Back
Legal

The VAT circularity

Stuart Pemble tries to explain the most confusing case he has ever summarised for Legal Notes


Key point

  • The Supreme Court has resolved a complicated issue arising out of exercising the option to charge VAT on the sale of land

I don’t think I have ever begun a Legal Note with a disclaimer before. So, why not break that tradition with a two-for-one special offer? First: I am not a tax lawyer. Second: the decision of the Supreme Court in Moulsdale (trading as Moulsdale Properties) v Commissioners of HM Revenue and Customs [2023] UKSC 12; [2023] PLSCS 52 has to deal with statutory provisions (paragraphs 12 and 13 of Schedule 10 to the Value Added Tax Act 1994 and regulation 113 of the Value Added Tax Regulations 1995) which, when read together, do not make sense. I have approached this note with some trepidation.

That having been said, the decision of Lady Rose (with whom Lords Reed, Briggs, Sales and Hamblen agreed) can actually be summarised in misleadingly simple terms: the appellant, M, should have charged VAT on a property he had sold in September 2014. The sale proceeds were therefore treated as being inclusive of VAT and M had to pay £191,562 of the proceeds of sale to HMRC as VAT.

Value added tax

Where the VAT regime applies, a supplier charges VAT on its sales. This is output VAT. VAT is also charged to that supplier for the goods and services it purchases. This is input VAT. The supplier is collecting output VAT on behalf of HMRC and must pay that regularly. The amount paid by the supplier is reduced by the amount of input tax the supplier has incurred on its purchases. It only accounts for the net balance (and can claim a rebate if its input VAT exceeds its output VAT).

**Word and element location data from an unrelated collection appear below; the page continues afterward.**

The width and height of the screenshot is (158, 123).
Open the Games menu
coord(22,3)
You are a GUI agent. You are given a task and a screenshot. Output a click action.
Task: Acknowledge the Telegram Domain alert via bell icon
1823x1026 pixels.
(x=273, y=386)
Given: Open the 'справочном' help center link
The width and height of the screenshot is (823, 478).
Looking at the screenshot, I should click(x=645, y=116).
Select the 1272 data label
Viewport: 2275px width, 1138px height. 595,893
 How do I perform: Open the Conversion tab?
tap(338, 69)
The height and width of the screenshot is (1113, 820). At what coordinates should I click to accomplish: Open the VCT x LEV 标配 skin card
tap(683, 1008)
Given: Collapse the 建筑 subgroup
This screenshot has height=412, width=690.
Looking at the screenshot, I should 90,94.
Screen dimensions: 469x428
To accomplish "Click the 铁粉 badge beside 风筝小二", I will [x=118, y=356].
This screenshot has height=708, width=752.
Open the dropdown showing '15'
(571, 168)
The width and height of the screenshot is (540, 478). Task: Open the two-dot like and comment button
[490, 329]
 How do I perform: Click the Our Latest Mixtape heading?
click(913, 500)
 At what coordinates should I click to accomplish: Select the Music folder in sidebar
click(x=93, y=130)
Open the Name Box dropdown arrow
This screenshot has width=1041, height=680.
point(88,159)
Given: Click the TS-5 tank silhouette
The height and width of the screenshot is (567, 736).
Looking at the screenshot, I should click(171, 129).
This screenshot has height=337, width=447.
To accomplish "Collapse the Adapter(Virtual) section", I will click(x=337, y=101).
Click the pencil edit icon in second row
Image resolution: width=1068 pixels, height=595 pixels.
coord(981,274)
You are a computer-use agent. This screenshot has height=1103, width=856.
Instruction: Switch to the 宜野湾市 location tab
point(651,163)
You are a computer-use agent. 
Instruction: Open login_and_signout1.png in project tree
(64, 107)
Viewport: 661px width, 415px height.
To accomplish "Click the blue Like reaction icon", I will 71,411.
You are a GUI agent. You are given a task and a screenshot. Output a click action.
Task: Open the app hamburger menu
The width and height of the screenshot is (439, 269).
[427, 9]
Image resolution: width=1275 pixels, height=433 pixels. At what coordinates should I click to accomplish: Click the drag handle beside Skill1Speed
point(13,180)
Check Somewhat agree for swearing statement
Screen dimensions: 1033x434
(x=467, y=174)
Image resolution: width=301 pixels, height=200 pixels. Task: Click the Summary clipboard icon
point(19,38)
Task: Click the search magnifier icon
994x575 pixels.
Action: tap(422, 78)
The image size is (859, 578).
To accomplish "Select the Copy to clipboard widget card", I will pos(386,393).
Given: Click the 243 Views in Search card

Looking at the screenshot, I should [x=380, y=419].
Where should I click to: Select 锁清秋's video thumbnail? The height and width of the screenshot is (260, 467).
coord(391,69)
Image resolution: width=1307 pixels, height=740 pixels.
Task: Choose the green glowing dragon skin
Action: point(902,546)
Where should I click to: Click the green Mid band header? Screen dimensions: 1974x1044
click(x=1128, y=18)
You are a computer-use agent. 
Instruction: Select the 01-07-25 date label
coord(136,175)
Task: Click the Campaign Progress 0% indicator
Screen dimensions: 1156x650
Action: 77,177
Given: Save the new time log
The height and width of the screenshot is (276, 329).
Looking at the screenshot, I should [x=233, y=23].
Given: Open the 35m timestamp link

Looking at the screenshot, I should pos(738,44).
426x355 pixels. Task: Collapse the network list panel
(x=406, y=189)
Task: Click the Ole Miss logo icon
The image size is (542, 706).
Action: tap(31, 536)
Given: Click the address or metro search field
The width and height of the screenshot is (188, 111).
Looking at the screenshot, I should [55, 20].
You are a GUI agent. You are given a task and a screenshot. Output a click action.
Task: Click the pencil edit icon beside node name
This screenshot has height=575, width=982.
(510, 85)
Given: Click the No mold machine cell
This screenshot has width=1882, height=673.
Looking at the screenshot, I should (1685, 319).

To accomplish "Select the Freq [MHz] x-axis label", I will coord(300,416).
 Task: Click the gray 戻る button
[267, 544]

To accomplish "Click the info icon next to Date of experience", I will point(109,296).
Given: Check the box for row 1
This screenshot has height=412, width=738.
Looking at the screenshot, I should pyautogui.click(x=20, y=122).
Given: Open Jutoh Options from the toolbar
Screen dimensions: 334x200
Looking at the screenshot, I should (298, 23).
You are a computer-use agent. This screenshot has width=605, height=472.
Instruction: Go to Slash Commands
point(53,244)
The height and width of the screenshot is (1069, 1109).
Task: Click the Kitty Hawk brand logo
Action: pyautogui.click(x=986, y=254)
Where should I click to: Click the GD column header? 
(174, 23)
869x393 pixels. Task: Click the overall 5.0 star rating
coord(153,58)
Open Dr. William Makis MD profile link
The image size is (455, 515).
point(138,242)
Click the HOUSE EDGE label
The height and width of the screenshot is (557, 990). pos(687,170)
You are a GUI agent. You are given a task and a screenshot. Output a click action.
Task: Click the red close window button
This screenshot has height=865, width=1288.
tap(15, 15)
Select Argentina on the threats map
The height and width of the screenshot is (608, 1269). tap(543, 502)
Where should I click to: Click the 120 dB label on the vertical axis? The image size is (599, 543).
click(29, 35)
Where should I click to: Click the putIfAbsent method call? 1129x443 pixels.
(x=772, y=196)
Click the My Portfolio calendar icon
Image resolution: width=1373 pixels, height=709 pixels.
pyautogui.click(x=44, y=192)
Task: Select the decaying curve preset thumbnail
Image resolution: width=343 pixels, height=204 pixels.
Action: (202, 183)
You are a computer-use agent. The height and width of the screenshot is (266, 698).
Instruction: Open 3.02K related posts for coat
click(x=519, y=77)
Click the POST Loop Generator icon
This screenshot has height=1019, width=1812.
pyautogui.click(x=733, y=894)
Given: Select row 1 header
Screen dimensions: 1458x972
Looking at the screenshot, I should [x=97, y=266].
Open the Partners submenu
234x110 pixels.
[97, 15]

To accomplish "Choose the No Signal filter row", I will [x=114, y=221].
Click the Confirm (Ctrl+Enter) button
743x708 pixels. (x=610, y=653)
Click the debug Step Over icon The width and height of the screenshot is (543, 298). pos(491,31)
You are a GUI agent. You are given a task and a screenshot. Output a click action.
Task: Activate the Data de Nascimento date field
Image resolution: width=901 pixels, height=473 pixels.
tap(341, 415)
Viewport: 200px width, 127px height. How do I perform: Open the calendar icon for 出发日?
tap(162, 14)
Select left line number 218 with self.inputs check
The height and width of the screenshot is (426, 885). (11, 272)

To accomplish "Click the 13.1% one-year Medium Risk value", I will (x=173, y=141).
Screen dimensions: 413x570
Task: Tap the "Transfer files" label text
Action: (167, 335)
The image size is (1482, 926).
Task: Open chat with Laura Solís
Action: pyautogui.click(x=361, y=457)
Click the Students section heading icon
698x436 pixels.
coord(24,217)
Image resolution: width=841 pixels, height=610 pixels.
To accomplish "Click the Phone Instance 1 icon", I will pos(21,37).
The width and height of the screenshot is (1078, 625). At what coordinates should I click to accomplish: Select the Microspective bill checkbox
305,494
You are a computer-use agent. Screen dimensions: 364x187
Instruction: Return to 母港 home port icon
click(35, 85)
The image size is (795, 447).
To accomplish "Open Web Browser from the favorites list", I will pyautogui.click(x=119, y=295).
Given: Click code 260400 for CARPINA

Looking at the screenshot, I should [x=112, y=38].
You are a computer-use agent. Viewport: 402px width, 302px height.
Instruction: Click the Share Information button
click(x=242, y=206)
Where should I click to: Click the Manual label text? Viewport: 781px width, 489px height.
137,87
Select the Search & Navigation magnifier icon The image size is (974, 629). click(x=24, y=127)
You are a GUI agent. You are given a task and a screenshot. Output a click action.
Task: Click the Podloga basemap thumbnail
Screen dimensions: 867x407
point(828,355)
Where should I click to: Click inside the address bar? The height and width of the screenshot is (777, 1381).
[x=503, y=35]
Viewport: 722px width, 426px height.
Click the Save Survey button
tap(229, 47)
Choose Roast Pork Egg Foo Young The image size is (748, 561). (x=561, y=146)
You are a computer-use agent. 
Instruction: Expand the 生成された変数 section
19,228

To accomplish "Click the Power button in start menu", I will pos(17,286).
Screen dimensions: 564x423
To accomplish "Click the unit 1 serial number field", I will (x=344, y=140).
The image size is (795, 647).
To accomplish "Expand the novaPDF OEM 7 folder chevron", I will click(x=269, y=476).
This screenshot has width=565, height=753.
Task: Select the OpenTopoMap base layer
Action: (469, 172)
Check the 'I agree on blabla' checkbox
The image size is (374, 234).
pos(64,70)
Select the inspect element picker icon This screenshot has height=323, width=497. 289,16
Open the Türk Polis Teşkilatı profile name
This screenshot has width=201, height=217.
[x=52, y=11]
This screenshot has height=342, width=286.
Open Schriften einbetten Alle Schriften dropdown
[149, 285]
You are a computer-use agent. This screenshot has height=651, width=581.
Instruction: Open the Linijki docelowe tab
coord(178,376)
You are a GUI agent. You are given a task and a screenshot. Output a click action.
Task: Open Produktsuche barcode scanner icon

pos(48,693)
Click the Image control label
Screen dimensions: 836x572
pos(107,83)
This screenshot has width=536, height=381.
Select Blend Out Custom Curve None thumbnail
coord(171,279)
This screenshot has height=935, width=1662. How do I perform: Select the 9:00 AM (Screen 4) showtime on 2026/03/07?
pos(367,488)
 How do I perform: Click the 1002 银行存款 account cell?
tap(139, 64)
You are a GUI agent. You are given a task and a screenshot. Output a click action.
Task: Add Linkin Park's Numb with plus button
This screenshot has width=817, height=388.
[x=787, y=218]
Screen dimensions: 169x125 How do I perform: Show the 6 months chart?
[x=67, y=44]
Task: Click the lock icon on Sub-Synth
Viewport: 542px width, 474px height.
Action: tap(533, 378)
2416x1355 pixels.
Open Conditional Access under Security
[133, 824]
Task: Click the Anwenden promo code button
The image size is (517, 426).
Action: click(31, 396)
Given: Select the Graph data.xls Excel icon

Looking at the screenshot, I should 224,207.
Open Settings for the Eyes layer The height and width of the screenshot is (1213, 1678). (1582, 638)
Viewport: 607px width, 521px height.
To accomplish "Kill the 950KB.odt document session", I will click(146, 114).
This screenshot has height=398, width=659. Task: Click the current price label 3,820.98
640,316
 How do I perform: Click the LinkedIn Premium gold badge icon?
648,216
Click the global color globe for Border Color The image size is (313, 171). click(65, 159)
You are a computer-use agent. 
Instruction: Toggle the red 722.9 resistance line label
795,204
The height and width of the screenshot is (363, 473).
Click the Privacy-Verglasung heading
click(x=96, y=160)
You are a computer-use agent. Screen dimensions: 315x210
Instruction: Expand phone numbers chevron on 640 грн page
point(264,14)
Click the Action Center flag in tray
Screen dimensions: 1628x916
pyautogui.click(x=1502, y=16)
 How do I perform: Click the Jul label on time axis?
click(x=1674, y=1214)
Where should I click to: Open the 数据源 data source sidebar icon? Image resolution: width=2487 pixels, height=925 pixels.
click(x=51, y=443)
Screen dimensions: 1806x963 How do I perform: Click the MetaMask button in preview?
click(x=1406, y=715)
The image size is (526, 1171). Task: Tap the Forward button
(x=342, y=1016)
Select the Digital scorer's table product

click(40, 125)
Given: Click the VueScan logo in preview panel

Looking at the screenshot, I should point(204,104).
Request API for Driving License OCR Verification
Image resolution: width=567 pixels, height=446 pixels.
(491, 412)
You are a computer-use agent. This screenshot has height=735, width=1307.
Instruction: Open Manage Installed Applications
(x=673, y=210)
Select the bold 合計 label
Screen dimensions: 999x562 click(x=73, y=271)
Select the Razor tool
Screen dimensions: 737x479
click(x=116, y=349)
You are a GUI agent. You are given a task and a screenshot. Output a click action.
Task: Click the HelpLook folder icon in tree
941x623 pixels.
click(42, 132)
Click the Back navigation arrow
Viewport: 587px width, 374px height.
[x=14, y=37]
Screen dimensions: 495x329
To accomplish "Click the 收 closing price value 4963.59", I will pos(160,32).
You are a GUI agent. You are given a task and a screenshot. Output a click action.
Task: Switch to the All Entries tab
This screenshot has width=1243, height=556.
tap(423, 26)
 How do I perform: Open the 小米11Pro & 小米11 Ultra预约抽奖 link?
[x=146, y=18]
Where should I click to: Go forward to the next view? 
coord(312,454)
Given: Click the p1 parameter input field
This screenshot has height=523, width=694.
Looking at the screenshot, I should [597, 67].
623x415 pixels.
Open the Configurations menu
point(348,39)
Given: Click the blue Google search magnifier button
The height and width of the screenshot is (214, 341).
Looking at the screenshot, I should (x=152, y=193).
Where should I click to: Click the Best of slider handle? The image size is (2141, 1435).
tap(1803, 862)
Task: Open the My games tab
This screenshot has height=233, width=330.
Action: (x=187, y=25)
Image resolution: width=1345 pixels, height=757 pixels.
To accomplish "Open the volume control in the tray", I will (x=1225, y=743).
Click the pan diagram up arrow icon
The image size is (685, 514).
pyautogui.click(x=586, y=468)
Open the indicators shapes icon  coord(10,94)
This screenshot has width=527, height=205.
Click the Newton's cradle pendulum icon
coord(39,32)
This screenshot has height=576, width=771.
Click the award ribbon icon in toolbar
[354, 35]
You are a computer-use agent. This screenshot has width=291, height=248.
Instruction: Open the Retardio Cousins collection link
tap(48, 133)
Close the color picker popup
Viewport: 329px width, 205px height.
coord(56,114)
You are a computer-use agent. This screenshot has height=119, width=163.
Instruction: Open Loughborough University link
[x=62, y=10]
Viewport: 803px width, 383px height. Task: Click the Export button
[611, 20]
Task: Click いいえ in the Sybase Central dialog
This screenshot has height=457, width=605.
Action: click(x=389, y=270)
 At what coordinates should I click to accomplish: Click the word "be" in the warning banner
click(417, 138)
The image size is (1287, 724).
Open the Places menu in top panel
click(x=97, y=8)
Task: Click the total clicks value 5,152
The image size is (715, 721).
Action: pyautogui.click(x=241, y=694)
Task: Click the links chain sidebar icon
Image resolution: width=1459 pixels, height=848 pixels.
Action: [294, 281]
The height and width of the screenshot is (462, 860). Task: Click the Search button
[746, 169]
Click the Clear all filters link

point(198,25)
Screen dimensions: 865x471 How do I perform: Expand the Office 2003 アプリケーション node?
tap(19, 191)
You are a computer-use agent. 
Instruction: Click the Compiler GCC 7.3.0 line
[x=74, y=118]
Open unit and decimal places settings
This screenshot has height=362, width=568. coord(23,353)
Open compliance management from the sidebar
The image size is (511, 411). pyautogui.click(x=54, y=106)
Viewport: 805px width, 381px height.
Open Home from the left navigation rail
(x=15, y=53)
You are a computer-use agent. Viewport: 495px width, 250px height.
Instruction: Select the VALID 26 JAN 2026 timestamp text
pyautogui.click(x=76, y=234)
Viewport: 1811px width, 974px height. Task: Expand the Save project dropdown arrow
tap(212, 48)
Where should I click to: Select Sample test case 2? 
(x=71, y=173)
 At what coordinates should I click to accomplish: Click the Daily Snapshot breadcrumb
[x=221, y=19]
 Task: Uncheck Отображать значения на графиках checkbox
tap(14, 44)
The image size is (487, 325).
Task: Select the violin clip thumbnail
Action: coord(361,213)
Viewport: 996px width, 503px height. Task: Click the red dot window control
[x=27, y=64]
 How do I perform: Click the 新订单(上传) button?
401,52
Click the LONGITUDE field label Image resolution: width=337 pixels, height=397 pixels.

Supplies which are exempt from VAT can be both a commercial benefit and burden for the supplier. The supplier has the advantage of not having to charge VAT to its clients (making the supply cheaper and potentially more attractive to them), but it loses the ability to deduct input VAT from the output tax it would otherwise have charged to its clients. 

The tax authorities are concerned to avoid mechanisms where taxable parties making exempt supplies look to get the benefit of the reduced price while avoiding the inability to deduct input tax. The provisions in issue in Moulsdale relate to such a mechanism.

VAT and property

Sales of land and buildings are normally exempt from VAT under Schedule 9, Group 1 to the 1994 Act. However, paragraph 1 to Schedule 10 allows a taxable person an option to tax transactions relating to a particular parcel of land. Where that option is exercised, the output tax charged must be accounted to HMRC.

However, Schedule 10 of the 1994 Act provides for the compulsory disapplication of the option to tax in certain circumstances, including where the party exercising the option to tax is a “developer”. This is intended to stop businesses which provide exempt supplies from recovering the input VAT they incur on capital purchases by using the option to tax land as a means of creating a supply subject to output tax.

And it is the mechanism for doing so in Schedule 10 which creates the conundrum. The schedule only applies where (as was the case here) the value of the land exceeds £250,000, the option to tax has been exercised and, notwithstanding the exercise of the option to tax, the land in question is caught by the schedule’s definition of an exempt supply. It has the effect of delivering outcomes which are the direct opposite of the seller’s intentions or expectations:

1. If the seller did intend or expect the purchaser to pay VAT, then the seller counts as a developer and Schedule 10 disapplies the option.

2. If the seller did not intend or expect the purchaser to pay VAT, the seller is not a developer and the option still applies. The seller should charge VAT.

This means that if the seller charges VAT, he is a developer, and no VAT is in fact payable because the option is disapplied. 

The facts

It was this conundrum which M faced. He had exercised the option to tax in relation to the sold land, which was also an exempt supply (because it was leased to an optician, a business which is VAT exempt). M argued that, because he intended to charge, he was a developer and the option was automatically disapplied by Schedule 10. HMRC (and Lady Rose) disagreed. The correct approach to deciding whether or not the seller intended to charge VAT did not relate to VAT on the sale of the land itself, but VAT on some other capital expense in relation to it. There was no evidence (or argument) to support that intention.

Lady Rose stressed that Schedule 10 is “aimed at ensuring that exempt businesses cannot recover input tax”. If M’s approach was allowed, it would permit him to have the benefit of the option to tax so long as it was beneficial to him, but enable him to switch the option off and make a VAT-exempt sale if he did not want the purchaser to pay VAT.

Squaring the circle

Having started this note with two disclaimers, I will end it with another. The space available does not allow for a detailed analysis of the individual statutory provisions which the Supreme Court considered. The drafting is complicated and, before the clarity provided by this judgment, counter-intuitive. Anyone reading this who thinks it is relevant to their own business lives should speak to a VAT expert.